How information security professionals can help business understand cyber risk
Information security is continually moving up business and board agendas, but information security professionals find it challenging to help business leaders to understand fully the cyber risks across increasingly digital businesses.
The UK government’s latest National Cyber Security Strategy requires businesses to have a detailed understanding of the risks to their information systems and raise standards to mitigate them.
The challenge comes as businesses are becoming increasingly reliant on digital and online systems, making it all the more difficult to achieve a good understanding of cyber risks across the whole company.

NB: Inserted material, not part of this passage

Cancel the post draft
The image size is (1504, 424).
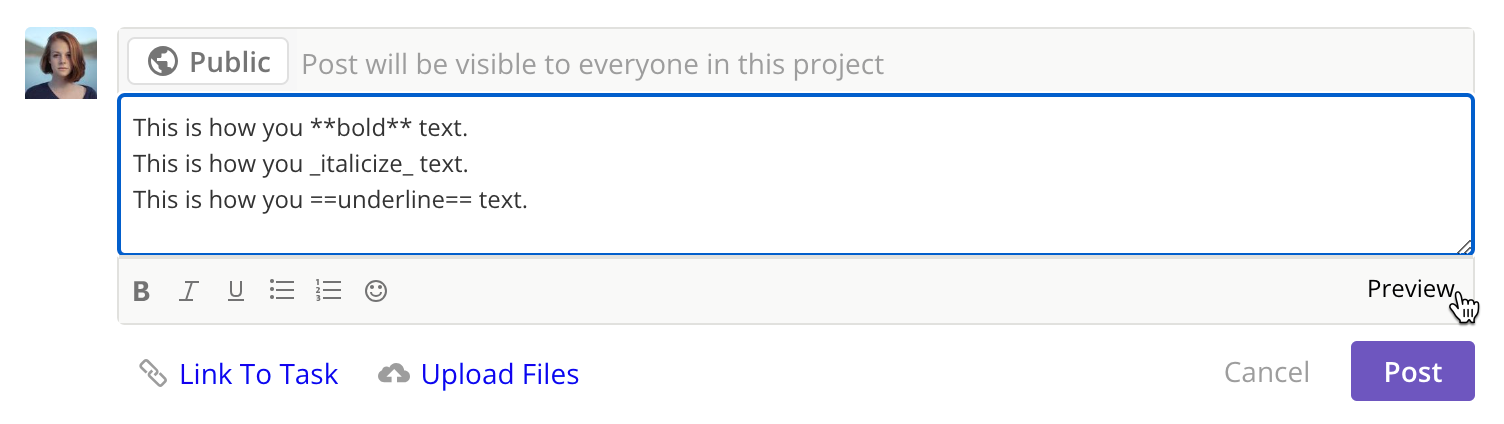coord(1266,372)
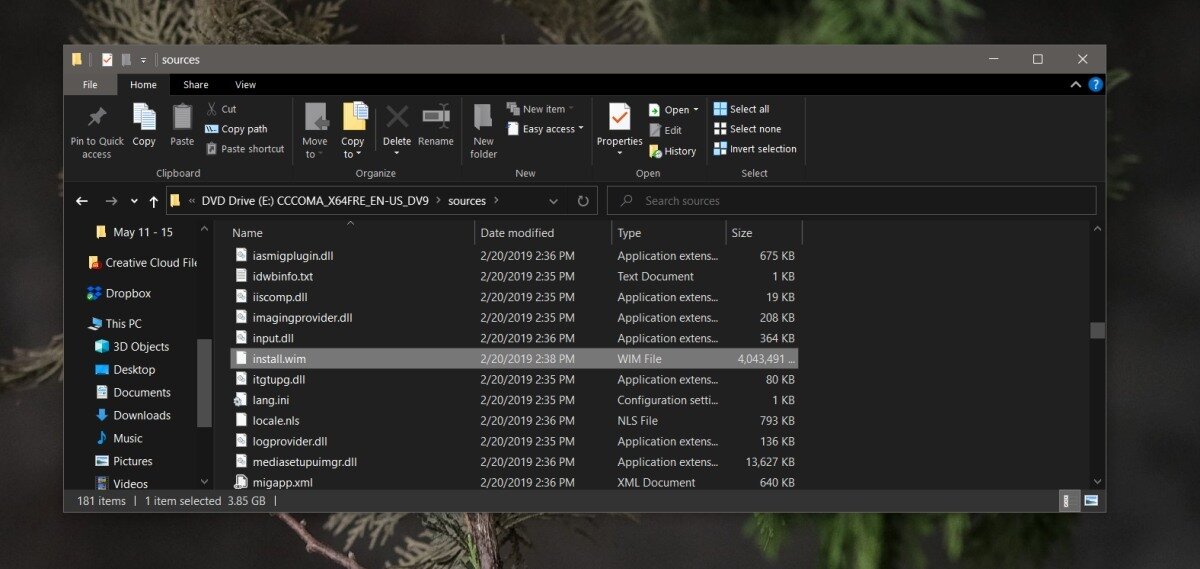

As we are in the era of digital, there are new areas of entry for most businesses, this covers areas such as email to cloud, mobility to applications, payment gateways to datacentres and many more environments and applications.
Information security professionals play a vital part in the digital transformation development to make sure businesses understand the risk and are able to action reducing the severity of the risk.
That said, information security professionals find it very challenging engaging business leaders and boardrooms with regards to cyber security and for them in turn to understand the scope of this area to start with.
Apparently the Osterman Research has shown 37% of IT security professionals believe this risk is lowered following talks with their boards.
Many feel overlooked, ignored and underappreciated when trying to get a budget to address security holes, says Tim Holman, chief executive at 2-sec security consultancy.
“The challenge we face isn’t the business failing to grasp cyber risk, it’s addressing the communications gap between technical staff and business owners,” he says.
Cyber insurance a grudge purchase for business owners
According to Tim Holman, in general business owners do not like to spend money on anything that in turns does not make them money, even cyber insurance is purchased grudgingly.
“I’m never fond of paying a high premium, but I accept it if there’s a niggling feeling that I could lose my livelihood and house if I fail to get the right insurance cover,” he says. “And mitigating cyber risk is exactly the same. If companies don’t do it, they could go out of business.”
In general businesses can be overconfident with regards to their existing defences. This leaves information security professional in a position of challenge when trying to persuade their business leaders and boards there really is a real need to reduce security risk as they often doubt they could be seriously affected by a cyber attach.
Holman cautions against demanding cash after something has happened to plug a hole. “It’s about taking a proactive stance, dealing with cyber security before something happens, and being prepared to tell security suppliers where to stick their hardware if it doesn’t fit into your security programme.
“I’ve never seen a business turn down a carefully prepared cyber security risk mitigation programme that fits the business. Fortunately, creating one is remarkably simple. Define scope. Carry out a security audit on said scope. Conduct a gap analysis, work out three costed options with pros and cons to address each gap, and present to the business,” he says.
Holman is suggesting that if this does not work to execute a short sharp exercise where information security professionals can demonstrate to their business leaders exactly what could go wrong in their cyber world.
“Simulate a phishing email, put a malware test file on your CEO’s laptop, take your CFO’s laptop away for an hour and simulate critical hardware theft. Then leave a suspicious package in the mail room or simulate a web server hack to raise awareness over time, which will ultimately loosen the purse strings and get support for implementing change.”